EDITORIAL O GLOBO
A reminiscência dos amargos tempos da ditadura e o valor da democracia deveriam estar presentes em cada ato como uma reafirmação da liberdade
Entre as amargas recordações que a imprensa brasileira resgatou do ciclo ditatorial nos últimos dias, por ocasião dos 50 anos do golpe de 64, os seguidos agravos ao Legislativo (fechamento do Congresso, cassação de mandatos, pressão sobre o exercício da representação política etc) configuram-se como alguns dos mais tenebrosos registros da longa noite em que as instituições do país estiveram sob o efeito de alguma anomalia, por pressão direta ou velada do regime. São lembranças importantes para atestar que o resgate da autonomia dos Poderes, aí incluída a da Câmara dos Deputados e do Senado, e da sua liberdade de ação foi uma sofrida conquista da sociedade.

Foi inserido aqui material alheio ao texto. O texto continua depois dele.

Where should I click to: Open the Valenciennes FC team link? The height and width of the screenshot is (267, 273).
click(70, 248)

A reminiscência desses amargos tempos deveria estar presente em cada ato de deputados e senadores como uma reafirmação da liberdade. Agir, acima de interesses pessoais ou de partidos, em consonância com essa responsabilidade histórica é um princípio do exercício da representação. Mas, infelizmente, nem sempre ações em plenário ou acordos de gabinete são feitos à luz desse compromisso. Não têm sido poucos os episódios em que os mandatos parecem obedecer à dinâmica própria de um balcão de negócios. Nos últimos dias, representantes no Congresso voltaram a dar demonstrações desse tipo de desapreço com a opinião pública.

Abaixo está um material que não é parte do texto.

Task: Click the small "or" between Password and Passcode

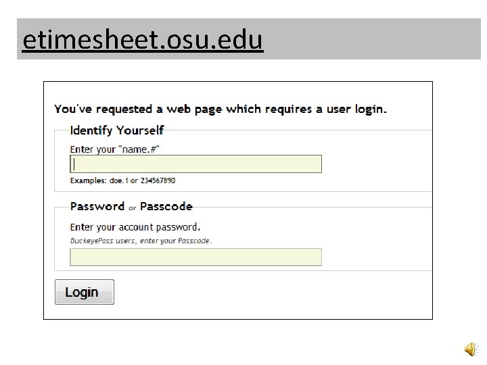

As relações perigosas do vice-presidente da Câmara André Vargas (PT-PR) com o doleiro Alberto Youssef, que já ultrapassaram o limite das simples evidências, reclamam uma investigação séria, profunda. Suas explicações confusas sobre o uso de um jatinho de Youssef, hoje recolhido a um presídio, acusado de crimes fiscais, e as revelações deste fim de semana sobre transações suspeitas da dupla em contratos com o Ministério da Saúde, caíram mal até mesmo entre integrantes da base governista, da qual Vargas é uma das eminências. Mas o encaminhamento proposto pelos representantes no Legislativo para o caso — o licenciamento do vice-presidente — é tão óbvio quanto deverá ser inócuo. A bancada governista afirma que o afastamento do deputado é necessário para que a análise das acusações não seja contaminada por pressões, o que é correto, mas teme-se que, por trás dessa providência, esteja uma manobra para transformá-la numa punição em si, esvaziando a apuração do escândalo.
Em outra ponta, também a indicação do senador Gim Argello (PTB-DF) como candidato do Planalto para um cargo no Tribunal de Contas da União (TCU) joga contra a credibilidade do Legislativo, no caso o Senado. Apadrinhado pelo governo Dilma Rousseff, Argello responde a seis inquéritos no STF, por acusações de lavagem de dinheiro, corrupção, falsidade ideológica e outros “malfeitos”. Não é, por certo, o currículo adequado para um cargo no qual se tem a responsabilidade de julgar as contas do governo e de autoridades que, eventualmente, venham a ser acusadas de crimes semelhantes.